Este miércoles, en un hotel sindical de San Telmo, se llevaron a cabo unas de las elecciones más anticipadas en el ámbito gremial argentino. Abel Furlán logró ser reelecto al frente de la Unión Obrera Metalúrgica (UOM) con un contundente apoyo. Sin embargo, la oposición ha puesto en tela de juicio el resultado debido a una cautelar judicial que, horas antes de los comicios, ordenó su suspensión por presuntas irregularidades en la seccional Campana. Desde el entorno de Furlán sostienen que esos cuestionamientos ya fueron abordados en instancias anteriores y defienden la legitimidad de la votación.

La atención hacia este proceso electoral es notable, dado que la UOM continúa siendo un referente en el sindicalismo argentino. Furlán, figura clave en la creación del Frente de Sindicatos Unidos (Fresu), ha ganado prominencia en los últimos meses debido a los conflictos laborales generados por el cierre de fábricas y su oposición a la reforma laboral impulsada por el Gobierno. Además, ha tomado distancia de la CGT, llevando a cabo paros y movilizaciones sin autorización de la central.

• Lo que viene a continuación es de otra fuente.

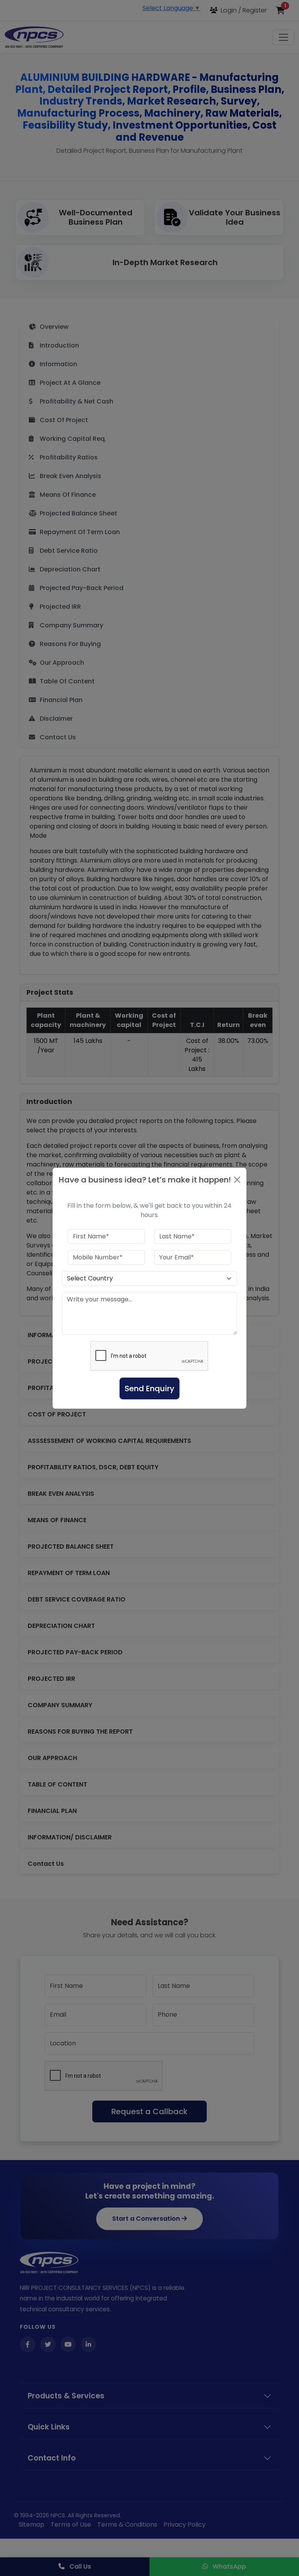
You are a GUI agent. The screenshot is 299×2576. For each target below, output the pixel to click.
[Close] (237, 1180)
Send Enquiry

Tras su reelección, Furlán anticipó que los próximos meses serán desafiantes. "El panorama que se presenta es de alta conflictividad, ya que estamos en un contexto de disputas que van más allá de los argentinos; es una lucha que busca apoderarse de los recursos que tenemos en el país", declaró. Según la UOM, Furlán recibió el respaldo de 48 de las 53 seccionales, mientras que solo las seccionales de Capital, San Nicolás, Villa Constitución, Santa Fe y La Plata se opusieron. La elección del secretario general se realiza mediante representantes de cada seccional, similar al sistema electoral de Estados Unidos. Daniel Daporta, de Avellaneda, asumirá como secretario adjunto, sustituyendo al histórico Naldo Brunelli.

La oposición ha presentado varios expedientes judiciales cuestionando la elección de la Seccional Campana, aunque todos han sido resueltos a favor del oficialismo. Pese a una nueva cautelar que generó esperanzas en la oposición, el Colegio Electoral decidió proceder con la elección. Según fuentes cercanas a Furlán, se intentó modificar un amparo para solicitar una cautelar que impidiera su participación, pero no se notificó a la UOM, dejando abierta la posibilidad de futuros enfrentamientos legales.